In a 2013 follow-up report, Ontario's Auditor made comments which were unlikely to calm the OMA; in particular, the report said: "By 2009/10, the 66% of family physicians who participated in alternate funding arrangements were receiving 76% of the total amount paid to family physicians. The Ministry had not tracked the full cost of each alternate funding arrangement since 2007/08, or analyzed whether the expected benefits of these more costly arrangements had materialized." The Auditor noted: "By the end of the 2009/10 fiscal year, more than 7,500 of the province's almost 12,000 family physicians were participating in alternate funding arrangements, and more than nine million Ontarians had enrolled with these physicians."
It is almost an article of faith among many health economists that replacing fee-for-service payment schemes will change incentives and be beneficial. Ontario’s Auditor raised a valid point that it's time to prove and quantify any benefits as well as any negative consequences that may have accompanied the changes.
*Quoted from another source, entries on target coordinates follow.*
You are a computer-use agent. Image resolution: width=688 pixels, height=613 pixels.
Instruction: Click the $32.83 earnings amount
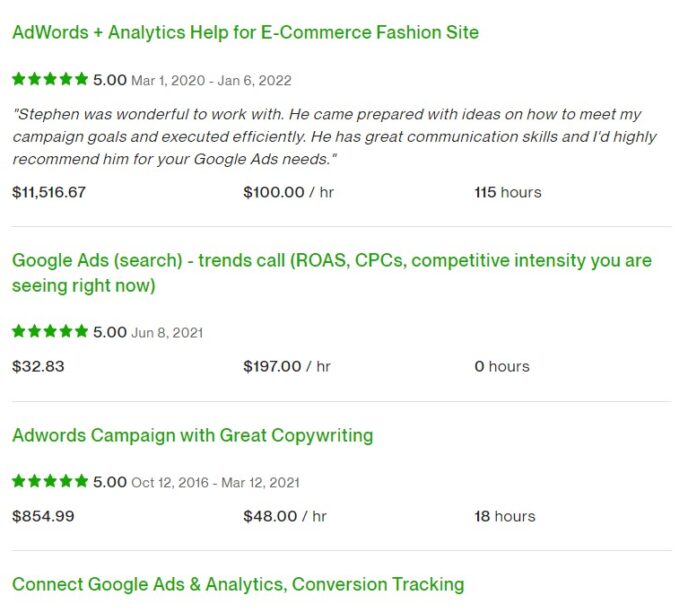pyautogui.click(x=38, y=366)
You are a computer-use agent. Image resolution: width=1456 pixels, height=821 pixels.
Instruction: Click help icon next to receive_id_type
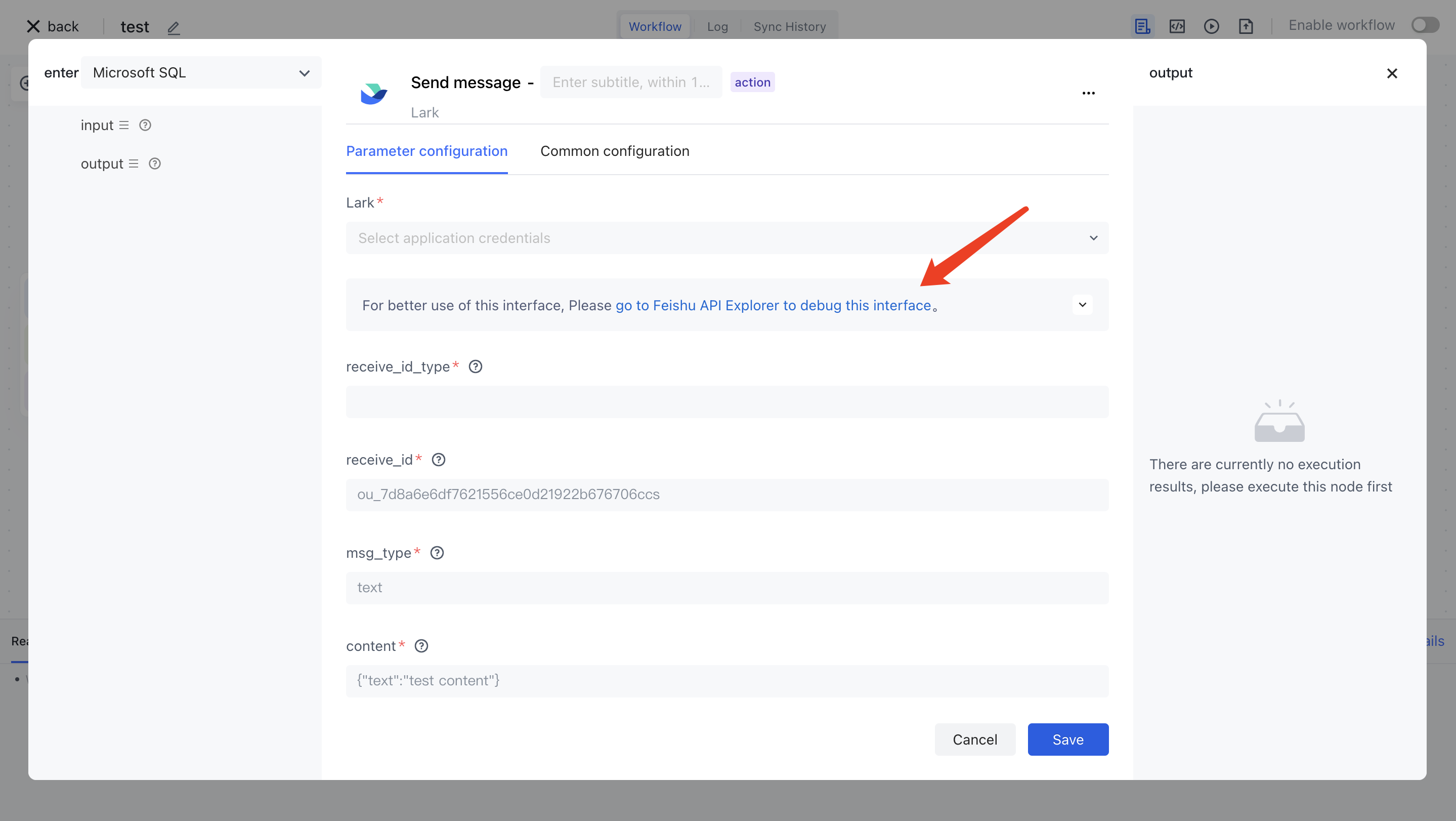click(476, 366)
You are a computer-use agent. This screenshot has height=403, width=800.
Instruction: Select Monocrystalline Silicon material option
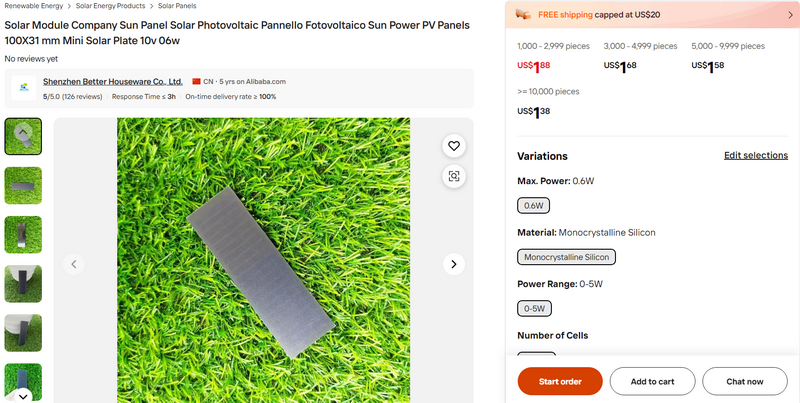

It is not surprising that the OMA would be pleased with the higher payments, neither is it surprising that the Ontario Ministry of Health had to pay much more in order to bring about substantial change. It is surprising that none of these questions have been raised in BC. BC's Minister of Health should require the same proof for benefits claimed for its fee-for-service incentive system which costs almost $200 million per year.
A private company may be shaking up BC's gradualist approach to fixing the physician shortage problem. A company called Medeo has received a lot of favourable media coverage on how it can make a physician available to anyone with MSP coverage via video over a smartphone or computer. Links to some of the coverage are available on Medeo's website. None of the stories include comments from the Ministry of Health or from anyone who might question the implications of providing such a service. Whoever is handling Medeo's public relations deserves a raise!
The home page for Medeo's website says: "See your doctor online. See a licenced BC doctor online with Medeo using your existing medical services coverage. You can connect from anywhere via secure video on computer, iPhone or iPad.” Next to those words is a link to a video that is essentially a 1 minute 45 second ad. It would be interesting to hear what the College of Physicians and Surgeons thinks of the video. In September I submitted a freedom of information request for the Ministry of Health's internal discussions about Medeo; as of January 28, 2014 I have not received any documents.
It could be that Medeo is the best thing since sliced bread, but when the approach of the Ministry of Health with respect to funding initiatives for the GPSC is compared to the largess of health reform in Ontario, it is hard to believe that the Ministry would welcome anything that increases MSP billings. It could be that Medeo is the route for satisfying government's promise to provide a physician by 2015 to anyone who wants one, but it doesn't look like that is the kind of relationship with a single physician that government’s costly attachment initiative is trying to foster.